The Franklin County Commission failed in its first attempt to find a bank interested in holding public funds.

But the second attempt proved successful Tuesday.

In May, the county commission learned that no banks had expressed interest in holding millions of dollars in Franklin County funds.

That forced the county to re-evaluate the bid criteria and solicit offers a second time.

The main aspect that was changed in the county’s new bid request was the amount of money that the banks had to provide upfront as a “guaranty of good faith.”

The original request asked the banks to put up $400,000, but the revised one asked for $30,000.

The hope going into the new bid process was that the banks would be more inclined to bid if it meant that they would not have to tie up so much money.

As part of their bids, the banks provided certified checks to cover the upfront amount, but those checks are returned to the banks at the completion of the bid process.

If the bank that is chosen is unable to provide the securities by law, then the amount of the certified check will go to the county as liquidated damages.

It appears this may have made a difference in the number of banks offering to bid, as the county commission opened proposals from four banks on Tuesday.

Bids were received from First Bank of St.
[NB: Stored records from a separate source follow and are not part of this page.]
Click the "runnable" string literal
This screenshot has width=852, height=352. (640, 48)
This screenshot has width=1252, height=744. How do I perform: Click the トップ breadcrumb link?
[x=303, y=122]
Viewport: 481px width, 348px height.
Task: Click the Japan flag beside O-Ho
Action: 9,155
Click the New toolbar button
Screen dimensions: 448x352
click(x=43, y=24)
Louis, the Bank of Franklin County, US Bank, and First State Community Bank of Washington.

The commissioners took the bids under advisement Tuesday.

Presiding County Commissioner John Griesheimer said it is unclear when a decision will be made on which bank is chosen.

In May, the county commissioners learned that the Bank of Washington, which has served as the county’s depository for decades, was no longer interested in the business.

Citing the low interest rates, the Bank of Washington said it was no longer economically feasible to be the county’s depository.

The Bank of Washington has pledged to cooperate with Franklin County as it goes through the transition of moving the county’s funds to a new depository.